The Board issued for public comment proposed audit and attest standards for broker dealer and public company engagements. The Board is undertaking rulemaking to implement Section 982 of the Dodd-Frank Act. The attest standards would apply to the audits of brokers and dealers if the SEC adopts its proposed amendments to the broker dealer filing requirements under Exchange Act Rule 17a-5.
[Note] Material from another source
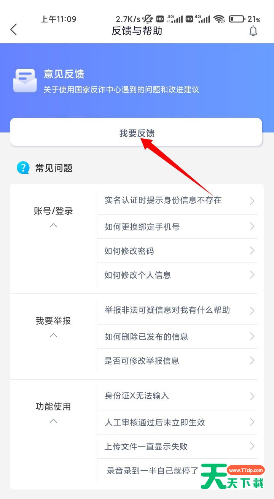Tap the feedback envelope icon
The FSA fined Andrew Ruff and Richard Lindley, two former directors of Alpha to Omega (UK) Limited, an independent financial adviser network, respectively, about $42,000 and $21,000 for rendering unsuitable advice. After a careful review it was determined that the firm had widespread compliance failures which lead to the risk of customers receiving unsuitable investment advice. This was particularly problematic where the recommended investments are high risk. Messrs. Ruff and Lindley were responsible for control and monitoring the sales made by the firm and for ensuring that it had proper systems.